Please repeat the records, word for word and without gaps.

__Records shown__:
%%

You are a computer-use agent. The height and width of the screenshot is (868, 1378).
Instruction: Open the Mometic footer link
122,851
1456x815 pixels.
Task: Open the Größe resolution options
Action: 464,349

%%

__Answer area__:
You are a computer-use agent. The height and width of the screenshot is (868, 1378).
Instruction: Open the Mometic footer link
122,851
1456x815 pixels.
Task: Open the Größe resolution options
Action: 464,349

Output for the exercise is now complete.